O que aconteceria em Portugal, caso as rotas domésticas Lisboa-Faro-Lisboa e Lisboa-Porto-Lisboa fossem proibidas ao abrigo de uma lei semelhante à que foi aprovada no Parlamento Francês, que tem como finalidade reduzir as emissões de carbono do transporte aéreo e incentivar a utilização de outros meios de transporte coletivo? A SkyExpert, uma empresa de consultoria especializada em transporte aéreo, aeroportos e turismo, fez uma previsão.
Recorde-se que o parlamento francês aprovou, em abril de 2021, a proibição de voos domésticos em rotas que podiam ser percorridas por comboio em menos de duas horas e meia. A medida é parte de um projeto de lei climático mais amplo que visa cortar as emissões de carbono de França em 40% em 2030 em relação aos níveis de 1990.
Com esta lei, os voos curtos domésticos entre Paris e Bordéus e Paris e Lyon foram suspensos, em 2021. Na Áustria, a rota Salzburgo-Viena foi igualmente suspensa por razões semelhantes e na Suécia o “flygskam” criou uma forte pressão social para limitar o uso do avião.
A União de Aeroportos da França (UAF) apresentou uma reclamação em Bruxelas contra esta medida, a 17 de setembro de 2021, juntamente com a filial europeia do Conselho Internacional de Aeroportos (ACI Europa).
Fim dos voos domésticos em Portugal
Ambas as rotas são operadas apenas pela TAP, pelo que tal medida não afetaria nenhuma outra companhia aérea, de acordo com a SkyExpert. Estas rotas domésticas, quando conectadas com um voo internacional, geralmente não têm acréscimo de custo no bilhete por relação ao mesmo voo direto para Lisboa, ou seja, são “grátis”. As taxas de ocupação destes voos estão abaixo da média da TAP, “influenciando negativamente outro importante índice de performance da companhia aérea portuguesa”.
Em ambos os casos, a quantidade de passageiros transportados nestas rotas com a intenção de voar entre as duas cidades é “infíma”, defende a empresa de consultoria. No caso de Faro, este valor chega mesmo a ser abaixo dos 10%, os restantes passageiros apenas trocam de avião para outros destinos. Para trocar de avião ou voar diretamente existem várias alternativas.
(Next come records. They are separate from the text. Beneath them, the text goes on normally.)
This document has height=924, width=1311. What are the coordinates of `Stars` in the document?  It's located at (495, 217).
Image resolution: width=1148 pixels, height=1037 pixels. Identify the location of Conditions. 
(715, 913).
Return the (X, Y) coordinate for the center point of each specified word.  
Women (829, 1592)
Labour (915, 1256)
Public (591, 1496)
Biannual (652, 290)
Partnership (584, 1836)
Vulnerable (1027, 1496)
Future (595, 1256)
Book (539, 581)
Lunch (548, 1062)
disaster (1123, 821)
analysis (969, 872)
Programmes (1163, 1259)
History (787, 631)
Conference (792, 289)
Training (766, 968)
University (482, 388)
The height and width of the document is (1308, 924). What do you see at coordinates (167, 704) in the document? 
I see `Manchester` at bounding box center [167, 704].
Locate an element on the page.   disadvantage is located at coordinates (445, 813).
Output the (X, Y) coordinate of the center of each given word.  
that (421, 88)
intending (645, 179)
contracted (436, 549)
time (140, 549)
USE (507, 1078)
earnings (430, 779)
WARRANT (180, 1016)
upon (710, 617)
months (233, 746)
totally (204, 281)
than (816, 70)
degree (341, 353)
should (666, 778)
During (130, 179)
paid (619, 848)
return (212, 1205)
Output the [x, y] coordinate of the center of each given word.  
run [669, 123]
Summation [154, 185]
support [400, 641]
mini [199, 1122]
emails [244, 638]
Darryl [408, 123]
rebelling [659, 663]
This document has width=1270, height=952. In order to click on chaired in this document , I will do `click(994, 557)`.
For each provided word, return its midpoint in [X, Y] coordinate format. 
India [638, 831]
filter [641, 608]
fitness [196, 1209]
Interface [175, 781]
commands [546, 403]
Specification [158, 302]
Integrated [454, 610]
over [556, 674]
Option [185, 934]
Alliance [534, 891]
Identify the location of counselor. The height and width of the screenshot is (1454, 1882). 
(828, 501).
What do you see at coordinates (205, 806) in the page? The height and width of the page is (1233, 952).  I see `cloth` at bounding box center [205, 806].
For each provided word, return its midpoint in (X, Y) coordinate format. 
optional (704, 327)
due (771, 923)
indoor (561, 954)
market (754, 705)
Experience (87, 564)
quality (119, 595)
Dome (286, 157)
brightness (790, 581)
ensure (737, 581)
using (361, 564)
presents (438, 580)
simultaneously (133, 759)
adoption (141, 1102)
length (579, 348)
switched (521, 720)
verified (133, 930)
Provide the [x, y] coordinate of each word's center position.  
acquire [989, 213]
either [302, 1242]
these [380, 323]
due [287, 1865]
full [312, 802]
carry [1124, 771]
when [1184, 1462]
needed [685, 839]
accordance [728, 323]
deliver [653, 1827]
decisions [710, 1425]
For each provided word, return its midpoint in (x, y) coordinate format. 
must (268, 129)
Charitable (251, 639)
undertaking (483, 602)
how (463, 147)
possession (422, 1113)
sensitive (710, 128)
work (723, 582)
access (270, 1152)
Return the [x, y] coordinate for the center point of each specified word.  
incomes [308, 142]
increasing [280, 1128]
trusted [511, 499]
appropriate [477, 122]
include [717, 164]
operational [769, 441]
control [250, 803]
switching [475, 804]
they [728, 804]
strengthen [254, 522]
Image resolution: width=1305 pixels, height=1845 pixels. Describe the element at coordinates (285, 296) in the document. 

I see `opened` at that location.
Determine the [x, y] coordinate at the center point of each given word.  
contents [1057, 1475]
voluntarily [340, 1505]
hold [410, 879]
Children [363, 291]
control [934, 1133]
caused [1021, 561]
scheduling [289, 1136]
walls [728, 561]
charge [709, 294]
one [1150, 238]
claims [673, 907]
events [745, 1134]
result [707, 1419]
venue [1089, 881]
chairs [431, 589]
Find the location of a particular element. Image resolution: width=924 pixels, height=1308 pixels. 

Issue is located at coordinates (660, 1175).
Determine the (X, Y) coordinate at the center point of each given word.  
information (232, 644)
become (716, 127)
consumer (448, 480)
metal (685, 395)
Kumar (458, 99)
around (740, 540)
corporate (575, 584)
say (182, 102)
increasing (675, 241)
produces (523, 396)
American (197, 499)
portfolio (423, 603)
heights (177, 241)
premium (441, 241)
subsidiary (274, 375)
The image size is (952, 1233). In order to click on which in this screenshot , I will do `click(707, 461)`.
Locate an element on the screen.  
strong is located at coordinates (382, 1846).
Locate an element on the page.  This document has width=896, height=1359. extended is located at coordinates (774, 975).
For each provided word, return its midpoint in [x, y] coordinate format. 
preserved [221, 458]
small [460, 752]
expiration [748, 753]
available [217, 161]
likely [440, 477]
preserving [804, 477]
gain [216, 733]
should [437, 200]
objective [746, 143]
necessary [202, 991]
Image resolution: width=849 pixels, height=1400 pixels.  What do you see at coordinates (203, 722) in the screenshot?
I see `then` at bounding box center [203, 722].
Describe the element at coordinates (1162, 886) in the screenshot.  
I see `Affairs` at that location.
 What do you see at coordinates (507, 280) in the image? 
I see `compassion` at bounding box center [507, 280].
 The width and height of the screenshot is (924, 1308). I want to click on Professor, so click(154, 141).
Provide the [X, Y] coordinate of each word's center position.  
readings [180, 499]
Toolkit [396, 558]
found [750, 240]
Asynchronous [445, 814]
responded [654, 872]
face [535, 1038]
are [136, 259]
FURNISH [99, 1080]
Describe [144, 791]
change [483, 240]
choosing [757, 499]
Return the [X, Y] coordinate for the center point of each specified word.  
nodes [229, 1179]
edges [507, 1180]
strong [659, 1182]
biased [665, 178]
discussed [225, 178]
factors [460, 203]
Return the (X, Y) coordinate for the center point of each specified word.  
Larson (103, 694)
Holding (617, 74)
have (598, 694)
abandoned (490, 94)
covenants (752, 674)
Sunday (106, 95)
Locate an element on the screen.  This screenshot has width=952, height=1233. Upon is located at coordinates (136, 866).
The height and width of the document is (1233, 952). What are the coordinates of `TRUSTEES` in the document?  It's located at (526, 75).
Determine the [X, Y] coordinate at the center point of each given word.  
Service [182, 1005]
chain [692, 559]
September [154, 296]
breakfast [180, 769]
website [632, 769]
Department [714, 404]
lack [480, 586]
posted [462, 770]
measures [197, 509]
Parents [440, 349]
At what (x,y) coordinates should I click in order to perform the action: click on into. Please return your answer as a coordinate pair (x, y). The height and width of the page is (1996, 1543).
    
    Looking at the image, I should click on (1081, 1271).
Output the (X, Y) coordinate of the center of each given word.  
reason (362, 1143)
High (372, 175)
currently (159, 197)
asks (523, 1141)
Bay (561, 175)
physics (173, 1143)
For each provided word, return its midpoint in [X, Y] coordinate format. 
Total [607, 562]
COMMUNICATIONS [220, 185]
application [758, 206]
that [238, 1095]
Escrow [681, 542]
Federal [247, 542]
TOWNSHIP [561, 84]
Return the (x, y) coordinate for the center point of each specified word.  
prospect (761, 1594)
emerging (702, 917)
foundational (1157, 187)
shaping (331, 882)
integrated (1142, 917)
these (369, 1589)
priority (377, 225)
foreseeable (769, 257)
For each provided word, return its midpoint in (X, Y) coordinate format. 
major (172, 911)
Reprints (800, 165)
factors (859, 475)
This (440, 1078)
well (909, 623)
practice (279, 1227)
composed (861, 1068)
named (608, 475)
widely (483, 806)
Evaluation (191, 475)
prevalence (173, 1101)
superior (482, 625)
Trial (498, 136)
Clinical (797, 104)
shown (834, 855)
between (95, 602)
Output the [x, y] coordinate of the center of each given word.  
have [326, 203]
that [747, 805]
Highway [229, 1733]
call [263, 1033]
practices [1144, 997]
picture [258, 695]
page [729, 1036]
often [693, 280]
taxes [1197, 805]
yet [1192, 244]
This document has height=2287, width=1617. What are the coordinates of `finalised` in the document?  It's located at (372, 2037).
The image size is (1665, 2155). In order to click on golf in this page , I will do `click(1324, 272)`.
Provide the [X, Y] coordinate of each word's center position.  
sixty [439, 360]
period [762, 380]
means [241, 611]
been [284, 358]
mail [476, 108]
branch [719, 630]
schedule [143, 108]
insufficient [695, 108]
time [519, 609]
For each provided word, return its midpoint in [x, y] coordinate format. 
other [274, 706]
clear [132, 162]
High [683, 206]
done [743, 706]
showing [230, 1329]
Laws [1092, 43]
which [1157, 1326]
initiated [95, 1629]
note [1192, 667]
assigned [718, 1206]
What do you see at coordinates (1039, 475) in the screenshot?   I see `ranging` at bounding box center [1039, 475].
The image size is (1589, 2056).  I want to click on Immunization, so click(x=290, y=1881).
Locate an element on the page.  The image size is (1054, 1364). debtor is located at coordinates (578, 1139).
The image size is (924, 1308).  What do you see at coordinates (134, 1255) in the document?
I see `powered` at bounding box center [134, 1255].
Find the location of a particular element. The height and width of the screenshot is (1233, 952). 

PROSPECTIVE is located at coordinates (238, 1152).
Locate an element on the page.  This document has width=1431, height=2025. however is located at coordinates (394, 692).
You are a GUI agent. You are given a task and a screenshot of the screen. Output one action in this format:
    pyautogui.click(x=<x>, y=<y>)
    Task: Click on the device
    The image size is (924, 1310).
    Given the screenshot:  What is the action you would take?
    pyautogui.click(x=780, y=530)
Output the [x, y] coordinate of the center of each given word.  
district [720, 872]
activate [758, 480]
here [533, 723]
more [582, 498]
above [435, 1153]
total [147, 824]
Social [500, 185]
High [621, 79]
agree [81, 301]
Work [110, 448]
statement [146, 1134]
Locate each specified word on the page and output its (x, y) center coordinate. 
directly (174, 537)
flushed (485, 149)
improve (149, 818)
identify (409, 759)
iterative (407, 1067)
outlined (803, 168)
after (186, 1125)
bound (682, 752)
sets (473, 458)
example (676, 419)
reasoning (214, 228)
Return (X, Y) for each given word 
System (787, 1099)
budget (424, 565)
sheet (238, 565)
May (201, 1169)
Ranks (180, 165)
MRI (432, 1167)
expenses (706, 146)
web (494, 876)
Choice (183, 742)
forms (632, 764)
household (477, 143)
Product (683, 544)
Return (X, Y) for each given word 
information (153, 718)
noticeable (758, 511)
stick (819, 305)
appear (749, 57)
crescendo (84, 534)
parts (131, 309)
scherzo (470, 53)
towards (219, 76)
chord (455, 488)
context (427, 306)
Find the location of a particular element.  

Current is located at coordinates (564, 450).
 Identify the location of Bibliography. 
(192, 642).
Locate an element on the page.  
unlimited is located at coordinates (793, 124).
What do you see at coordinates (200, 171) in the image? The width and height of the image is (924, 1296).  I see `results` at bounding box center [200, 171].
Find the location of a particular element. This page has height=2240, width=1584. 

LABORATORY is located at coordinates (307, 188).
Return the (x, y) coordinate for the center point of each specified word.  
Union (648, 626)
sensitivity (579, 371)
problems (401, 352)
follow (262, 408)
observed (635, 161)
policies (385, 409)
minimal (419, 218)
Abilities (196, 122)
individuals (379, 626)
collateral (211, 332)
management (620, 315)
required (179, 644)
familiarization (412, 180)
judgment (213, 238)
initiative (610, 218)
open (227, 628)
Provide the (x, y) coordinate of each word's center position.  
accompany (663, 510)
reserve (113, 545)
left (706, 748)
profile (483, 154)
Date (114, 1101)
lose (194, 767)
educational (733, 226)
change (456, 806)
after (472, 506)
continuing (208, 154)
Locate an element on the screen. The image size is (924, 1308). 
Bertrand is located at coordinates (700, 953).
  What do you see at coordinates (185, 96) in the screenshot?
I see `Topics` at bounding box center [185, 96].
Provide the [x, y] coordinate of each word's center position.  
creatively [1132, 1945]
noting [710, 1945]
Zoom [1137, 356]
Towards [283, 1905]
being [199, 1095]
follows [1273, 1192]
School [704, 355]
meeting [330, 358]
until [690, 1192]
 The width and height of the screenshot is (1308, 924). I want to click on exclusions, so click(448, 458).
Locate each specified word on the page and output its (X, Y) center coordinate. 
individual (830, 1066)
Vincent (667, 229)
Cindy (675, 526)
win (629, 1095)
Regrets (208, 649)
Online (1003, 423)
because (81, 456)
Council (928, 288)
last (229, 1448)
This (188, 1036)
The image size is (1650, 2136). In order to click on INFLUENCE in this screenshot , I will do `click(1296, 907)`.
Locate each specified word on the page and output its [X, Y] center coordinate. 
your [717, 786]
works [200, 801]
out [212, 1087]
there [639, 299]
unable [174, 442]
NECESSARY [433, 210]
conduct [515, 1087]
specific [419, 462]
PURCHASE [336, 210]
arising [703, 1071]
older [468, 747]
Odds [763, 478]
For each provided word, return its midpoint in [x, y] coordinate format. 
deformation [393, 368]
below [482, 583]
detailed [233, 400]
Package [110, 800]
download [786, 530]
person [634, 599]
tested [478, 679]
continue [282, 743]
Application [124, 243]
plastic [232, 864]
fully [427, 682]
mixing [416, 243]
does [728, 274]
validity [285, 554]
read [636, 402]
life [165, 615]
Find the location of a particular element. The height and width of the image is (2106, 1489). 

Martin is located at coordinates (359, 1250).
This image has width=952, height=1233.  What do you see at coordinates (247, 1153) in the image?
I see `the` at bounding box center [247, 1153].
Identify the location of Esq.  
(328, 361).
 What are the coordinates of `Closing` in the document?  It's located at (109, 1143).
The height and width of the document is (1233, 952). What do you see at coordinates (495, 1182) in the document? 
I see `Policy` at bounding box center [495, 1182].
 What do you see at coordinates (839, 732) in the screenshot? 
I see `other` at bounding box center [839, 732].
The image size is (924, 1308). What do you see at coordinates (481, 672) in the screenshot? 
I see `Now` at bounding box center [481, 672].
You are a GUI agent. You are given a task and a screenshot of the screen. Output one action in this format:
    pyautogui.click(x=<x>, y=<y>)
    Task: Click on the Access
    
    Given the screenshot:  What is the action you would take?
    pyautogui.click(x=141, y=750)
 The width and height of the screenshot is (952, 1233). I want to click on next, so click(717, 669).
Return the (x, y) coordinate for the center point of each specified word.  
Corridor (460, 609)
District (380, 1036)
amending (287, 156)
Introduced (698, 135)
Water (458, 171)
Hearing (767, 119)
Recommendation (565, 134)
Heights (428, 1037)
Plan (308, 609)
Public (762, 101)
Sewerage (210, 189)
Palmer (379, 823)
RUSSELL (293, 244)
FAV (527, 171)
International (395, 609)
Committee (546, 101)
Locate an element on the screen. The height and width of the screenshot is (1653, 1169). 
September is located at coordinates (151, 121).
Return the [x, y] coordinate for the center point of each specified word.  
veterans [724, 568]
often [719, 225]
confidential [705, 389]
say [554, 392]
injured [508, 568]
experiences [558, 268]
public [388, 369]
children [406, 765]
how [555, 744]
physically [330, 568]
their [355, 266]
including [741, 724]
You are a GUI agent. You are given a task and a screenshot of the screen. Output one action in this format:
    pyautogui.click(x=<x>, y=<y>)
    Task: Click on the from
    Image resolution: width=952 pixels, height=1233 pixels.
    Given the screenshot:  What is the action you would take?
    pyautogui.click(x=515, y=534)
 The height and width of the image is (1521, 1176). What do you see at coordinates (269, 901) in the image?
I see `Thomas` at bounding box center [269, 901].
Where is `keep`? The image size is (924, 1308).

Outras das implicações desta proibição seria nos aeroportos. No caso de Faro, a operação de Lisboa representa 3% do volume e é a única rota da TAP no Algarve. Para o Porto, que na pré-pandemia via mais de meio milhão de passageiros voar até Lisboa apenas para chegar a outros destinos, esta proibição significaria uma oportunidade de criar novas rotas diretas e fortalecer outras já existentes à partida do Porto.
Para realizar estes voos, a TAP ocupa diversas faixas de aterragem e descolagem, as slots, que escasseiam em qualquer destes aeroportos, em particular em Lisboa. Atualmente, a existência destes voos corresponde a 12 pares de slots, “demasiado para um aeroporto que se diz lotado, e cuja falta de slots impede de crescer para outros destinos”, afirma a SkyExpert.
Outro resultado desta lei em Portugal seria o aumento da aposta em rotas transversais que não passem por Lisboa, como as de Porto-Faro ou Faro-Ponta Delgada, para permitir novas conectividades usando aeroportos portugueses, mas evitando a infraestrutura lisboeta.
Para Pedro Castro, diretor da SkyExpert, não existe vontade política suficiente e existe um enorme conflito de interesses do Governo para se poder avançar com este tipo de medidas. “Penso que isto apenas acontecerá quando Bruxelas aprovar uma diretiva nesse sentido”, remata.